I've been feeling sickly since yesterday. It doesn't seem like a cold, unless the the cough and sniffles are still to come. I just feel totally run-down and all I want to do is lay on the couch all day. While I never enjoy being sick, it's not too bad to have an excuse to do nothing. When I am not sick, I feel like this -
So being sick tunes that down to about 100 tabs. :-) But seriously, I over-think way too many things. I think it comes from from being afraid to make mistakes. If I make mistakes, bad things might happen, and then everything might go to shit. Logically, I know that we learn from mistakes, and all mistakes can't be avoided, and everyone makes mistakes, and blah blah blah. But we all know that logic seldom wins. Emotions rule, and they are fickle little buggers. So when I feel afraid to do something, or to not do something, that fear rules.

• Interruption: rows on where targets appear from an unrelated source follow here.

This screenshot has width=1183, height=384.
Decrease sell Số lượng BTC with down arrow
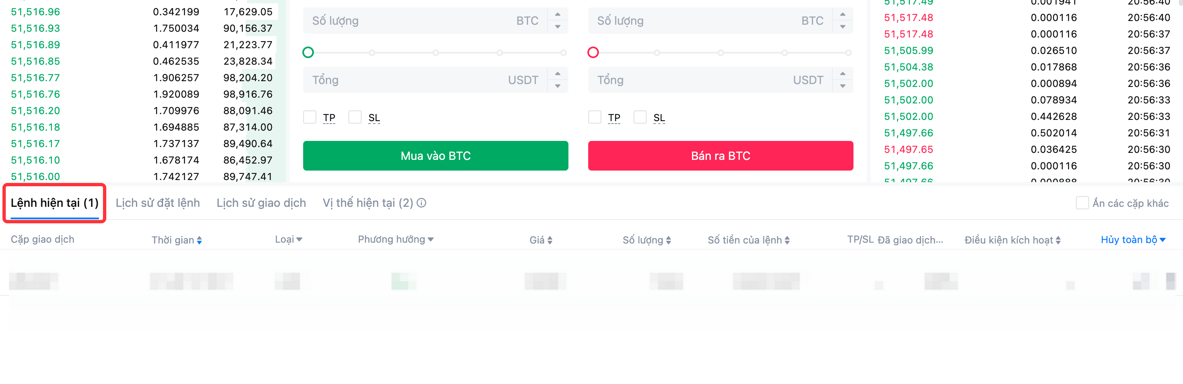click(842, 27)
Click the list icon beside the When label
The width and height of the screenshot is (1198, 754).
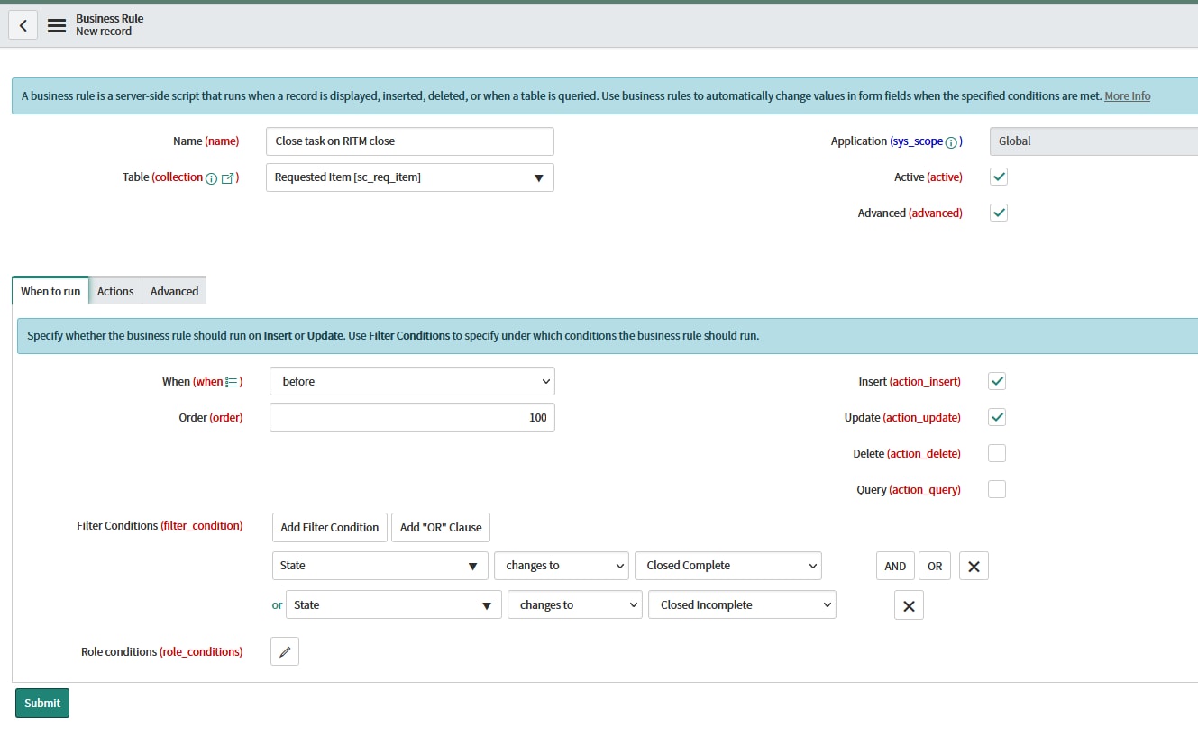click(x=232, y=381)
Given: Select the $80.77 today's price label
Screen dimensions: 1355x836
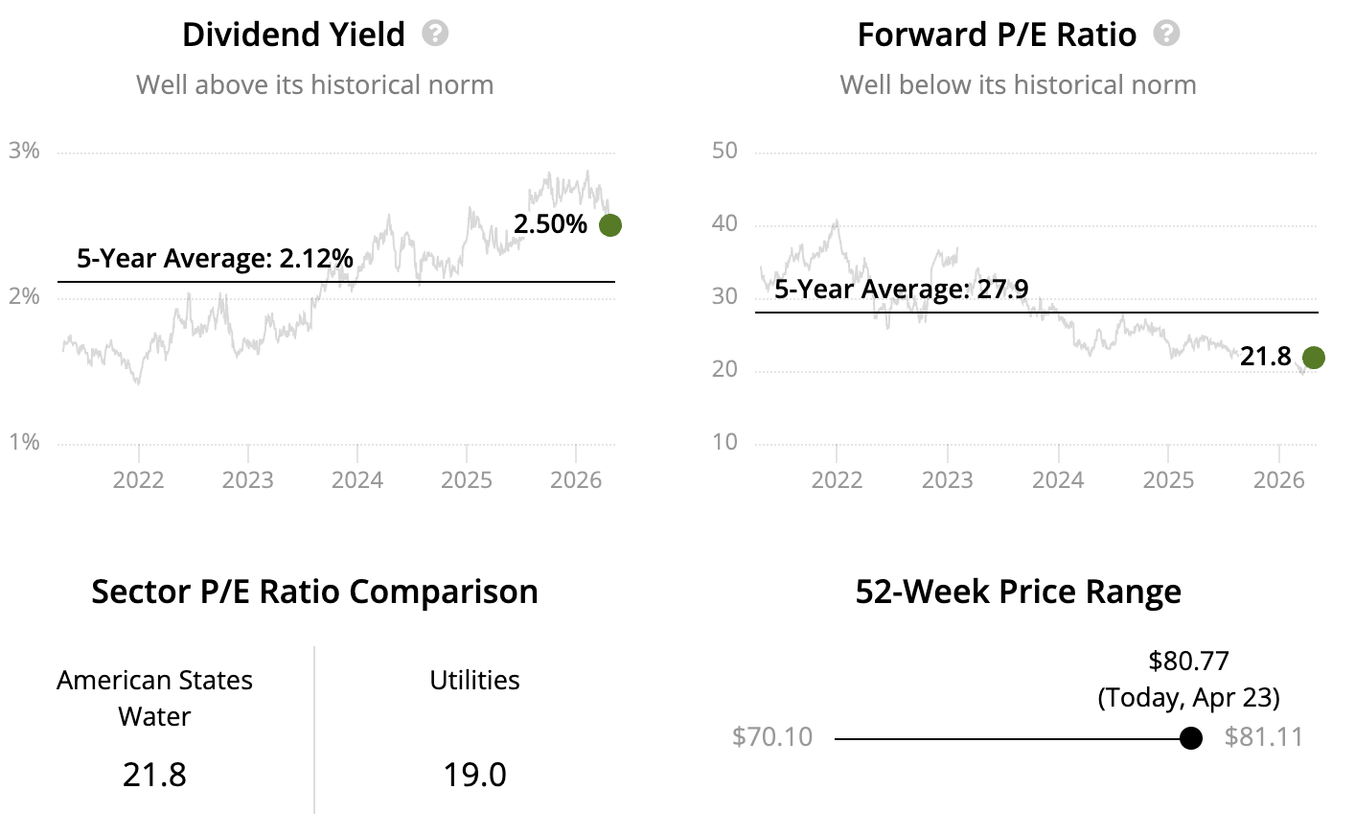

We have all heard sayings like, "The only thing to fear is fear itself." I don't know what those people did who only fear fear, but I sure as hell can't figure out how to do it. Maybe it comes from not having very many bad things happen to you. That way you have no fear because you don't know how bad things could be. Or maybe it comes from having so many bad things happen to you that you have no fear left because you have already experienced the worst.
Either way, I must be stuck somewhere in-between, because fear is a frequent visitor. I sure hope I can find my fearless side one day. It would be nice to have a sick day from fear and anxiety without actually being sick.